Y sin embargo no es eso. No es que las hojas, no es que el cielo espolvoree su ceniza, no es que adentro un violín suene su sonido gris, su música mortuoria.
¿Es que nadie entiende? ¿Es que estoy solo enredado en las hebras de un idioma muerto? ¿Es que aquellos días que fueron y no fueron van a la deriva entre la bruma y los sueños?
¿Desde dónde, entonces, como si hubieran sido, como si fueran efectivamente recordados, con forma y movimiento, con su inequívoco color desdibujado?
Tal vez no viví realmente entonces, tal vez aquellos días me pertenecieron solo indirectamente, gastados, como adentro del traje de un difunto en el que habité las horas insuficientemente.

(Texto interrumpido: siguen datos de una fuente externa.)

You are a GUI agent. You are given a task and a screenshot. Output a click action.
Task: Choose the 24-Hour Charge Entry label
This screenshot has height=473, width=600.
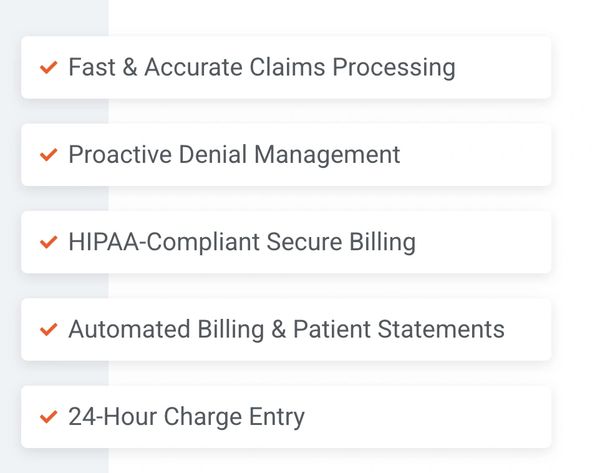click(186, 417)
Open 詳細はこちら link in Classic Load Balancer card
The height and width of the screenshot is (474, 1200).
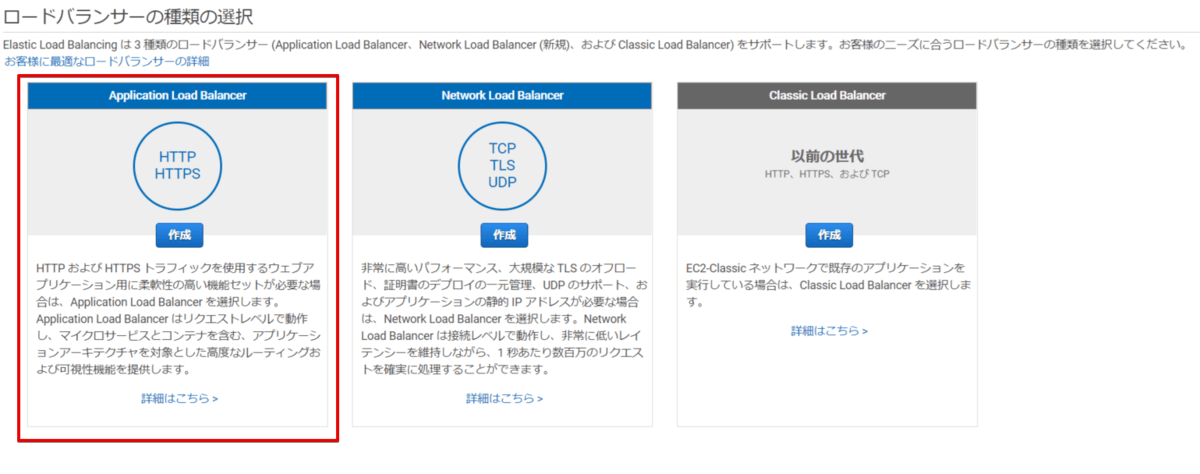point(830,331)
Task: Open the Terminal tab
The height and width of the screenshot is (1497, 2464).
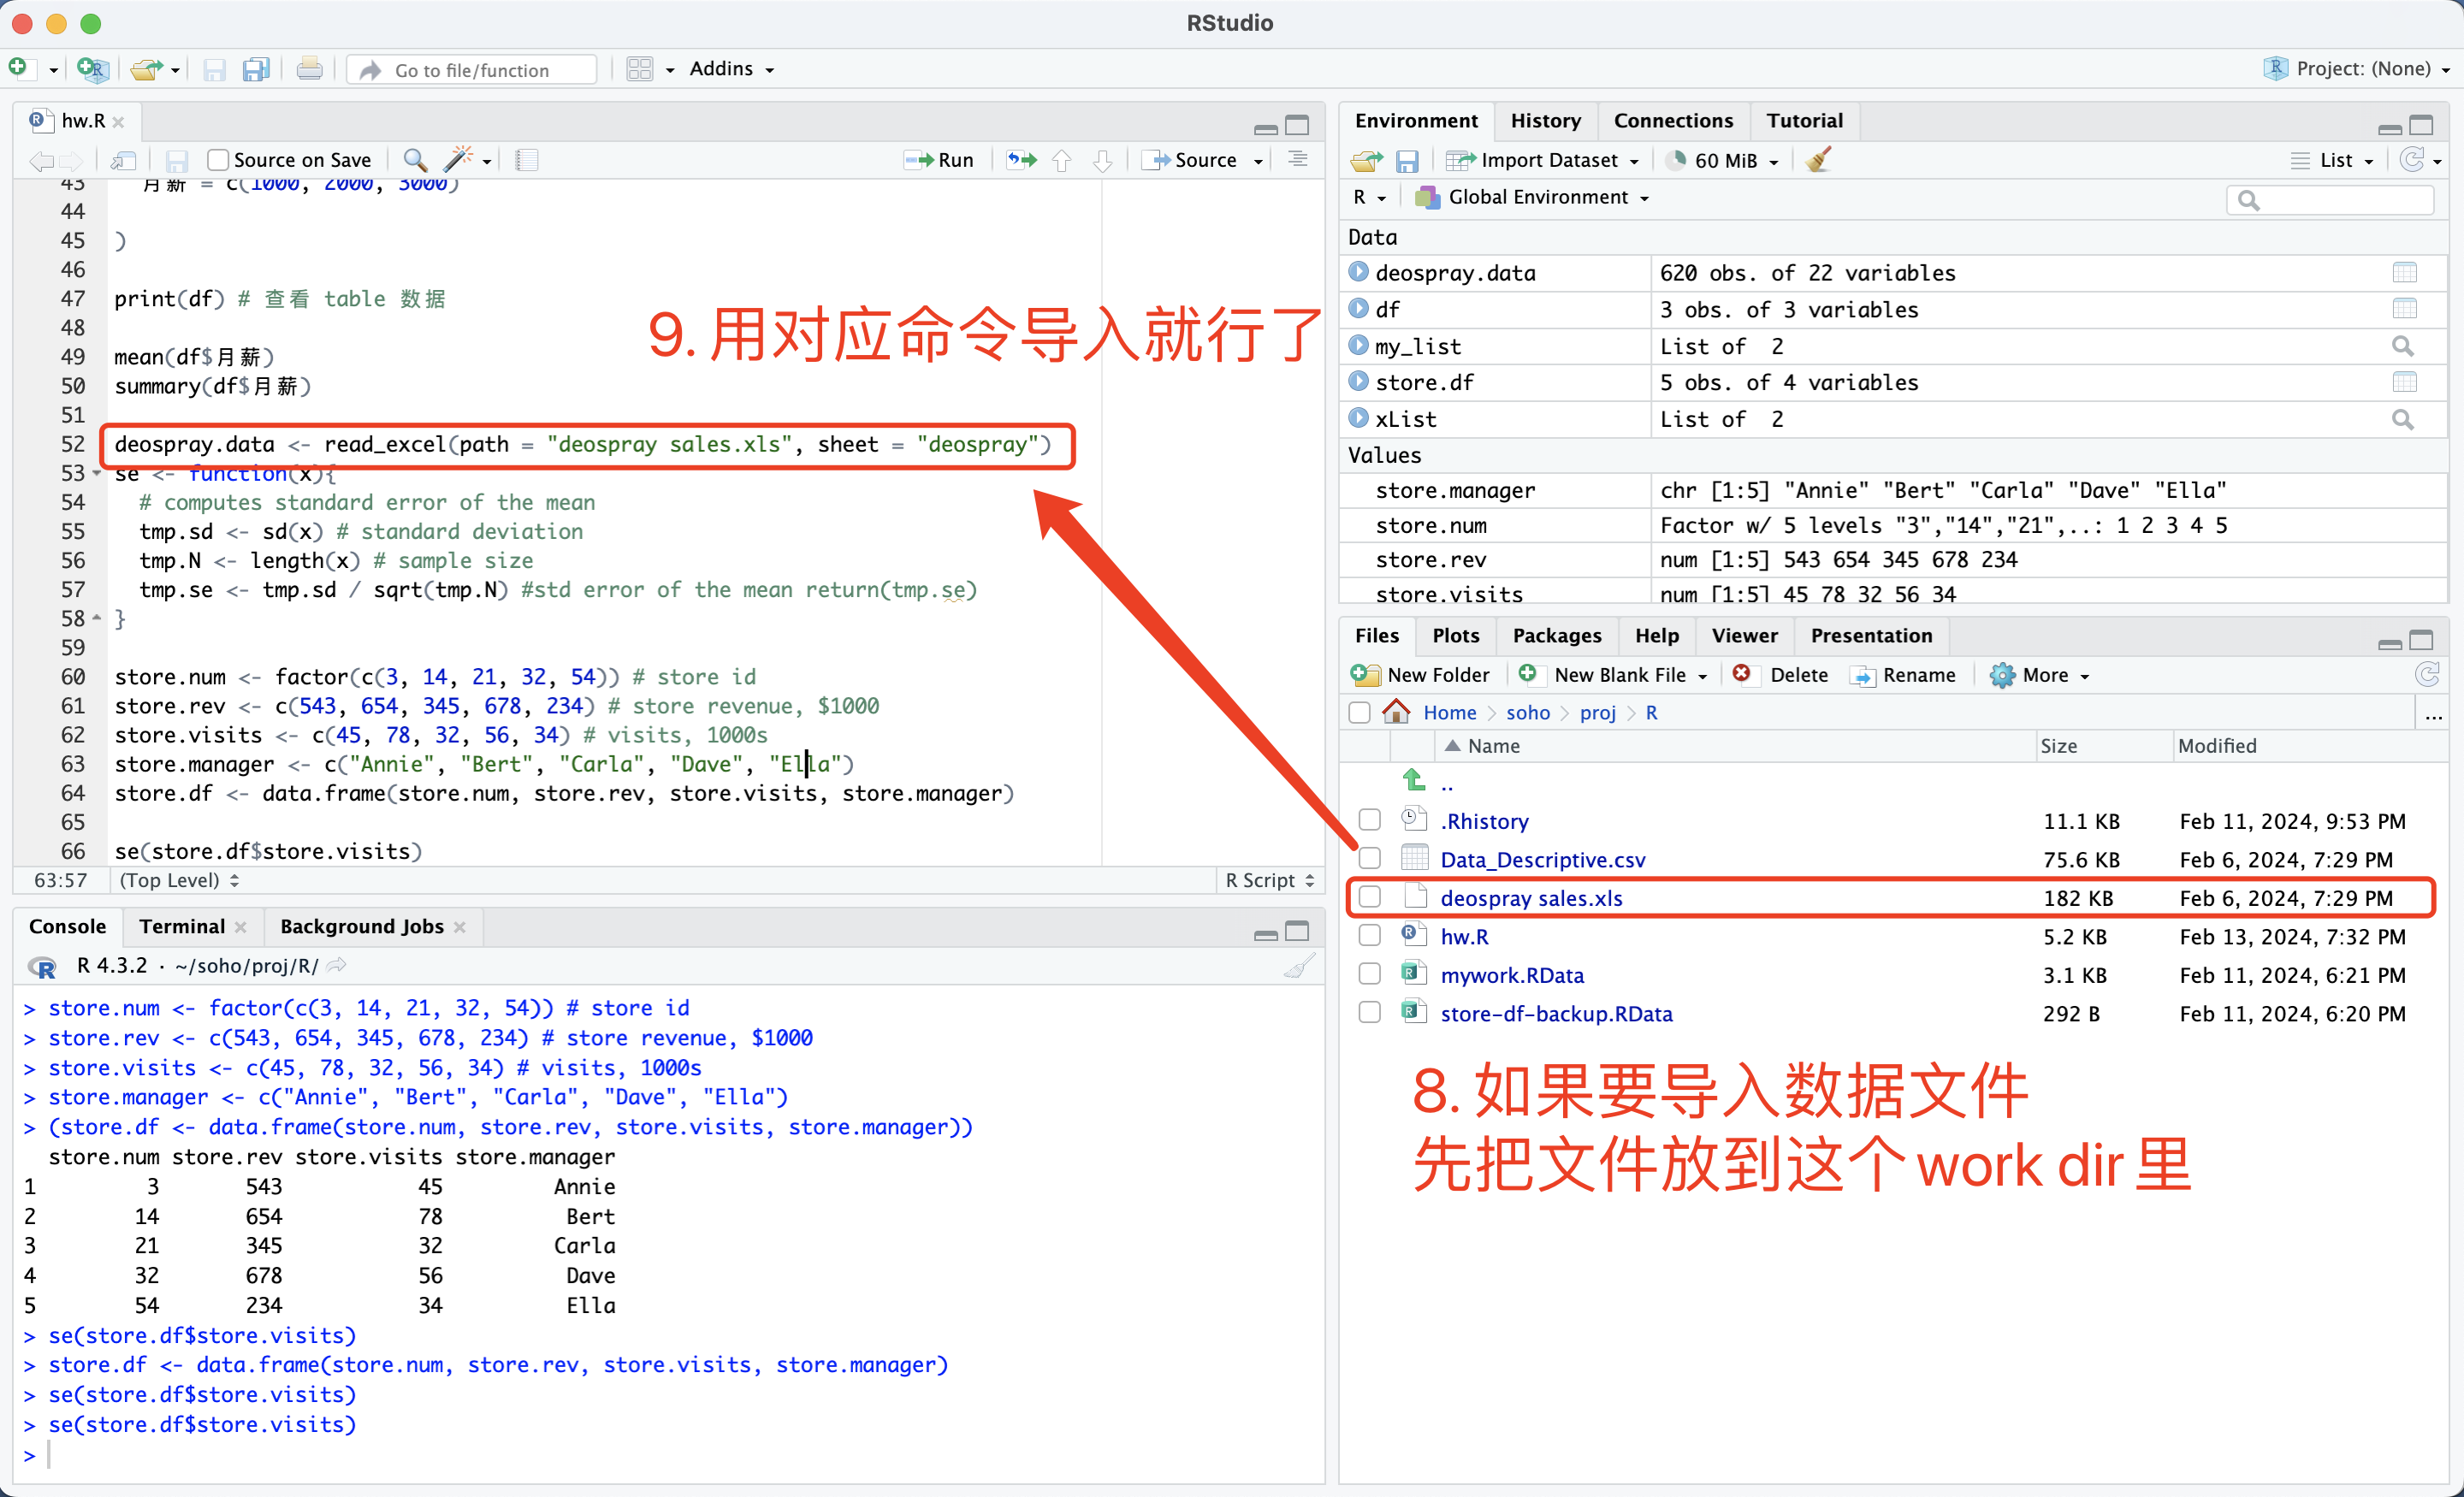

Ahora las cosas que fueron quieren recordarme, llegan a mí, abren su ocurrida existencia ante mis ojos, me enseñan sus raídos contornos que quiero reconocer (o no quiero), y mi afán desfallece tactando infructuosamente las siluetas.
Es otoño, es cierto, las hojas se me pegan a la piel y gritan, me caen al sueño donde naufragamos, jalan de mí como si fuera una de ellas.
Y sin embargo no es eso: a la deriva en el tiempo, días llenos de fantasmales figuras, días con sonidos huyendo, huyendo, días donde dejé de ser, donde mi vida cruzó ciega o durmió, llena de espanto.